▶ **Your task**:
"Rodamientos" is the word to look for; copy each line of the listing where it occurs.

▶ **Records provided**:
---+---

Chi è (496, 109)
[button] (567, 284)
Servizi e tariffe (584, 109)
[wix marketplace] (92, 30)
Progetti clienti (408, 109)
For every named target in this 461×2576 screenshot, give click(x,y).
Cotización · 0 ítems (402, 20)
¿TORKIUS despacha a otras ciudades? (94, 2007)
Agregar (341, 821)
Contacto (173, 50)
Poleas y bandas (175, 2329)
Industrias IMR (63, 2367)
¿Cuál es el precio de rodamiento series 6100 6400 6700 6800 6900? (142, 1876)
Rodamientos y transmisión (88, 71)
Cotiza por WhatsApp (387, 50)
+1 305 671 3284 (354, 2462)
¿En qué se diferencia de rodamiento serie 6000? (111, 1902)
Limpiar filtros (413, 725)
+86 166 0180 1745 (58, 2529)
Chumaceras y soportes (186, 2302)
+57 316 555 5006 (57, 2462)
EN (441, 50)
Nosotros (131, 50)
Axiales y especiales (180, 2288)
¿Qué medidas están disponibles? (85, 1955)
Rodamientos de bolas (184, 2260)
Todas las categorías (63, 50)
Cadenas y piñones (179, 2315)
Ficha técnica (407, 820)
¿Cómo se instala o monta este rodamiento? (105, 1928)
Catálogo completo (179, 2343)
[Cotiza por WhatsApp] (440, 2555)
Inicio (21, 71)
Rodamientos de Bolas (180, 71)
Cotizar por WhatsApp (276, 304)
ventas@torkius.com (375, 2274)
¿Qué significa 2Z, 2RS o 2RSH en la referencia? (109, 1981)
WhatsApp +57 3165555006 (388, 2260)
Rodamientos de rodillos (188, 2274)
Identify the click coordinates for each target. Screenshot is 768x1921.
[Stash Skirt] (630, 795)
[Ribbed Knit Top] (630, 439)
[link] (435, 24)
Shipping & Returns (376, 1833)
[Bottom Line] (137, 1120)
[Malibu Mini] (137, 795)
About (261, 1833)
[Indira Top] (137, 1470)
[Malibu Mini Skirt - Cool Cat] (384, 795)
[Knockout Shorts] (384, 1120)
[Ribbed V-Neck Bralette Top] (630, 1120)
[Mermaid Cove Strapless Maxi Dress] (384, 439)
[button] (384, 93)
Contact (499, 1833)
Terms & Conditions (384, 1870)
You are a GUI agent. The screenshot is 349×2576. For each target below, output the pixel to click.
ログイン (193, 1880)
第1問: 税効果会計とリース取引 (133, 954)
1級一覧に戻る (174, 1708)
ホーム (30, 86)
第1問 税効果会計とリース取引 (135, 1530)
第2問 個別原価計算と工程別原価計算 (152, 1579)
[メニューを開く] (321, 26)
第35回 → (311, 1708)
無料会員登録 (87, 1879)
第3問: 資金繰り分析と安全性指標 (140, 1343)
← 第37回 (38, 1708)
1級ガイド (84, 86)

---+---

▶ **Response area**:
Rodamientos y transmisión (88, 71)
Rodamientos de bolas (184, 2260)
Rodamientos de Bolas (180, 71)
Rodamientos de rodillos (188, 2274)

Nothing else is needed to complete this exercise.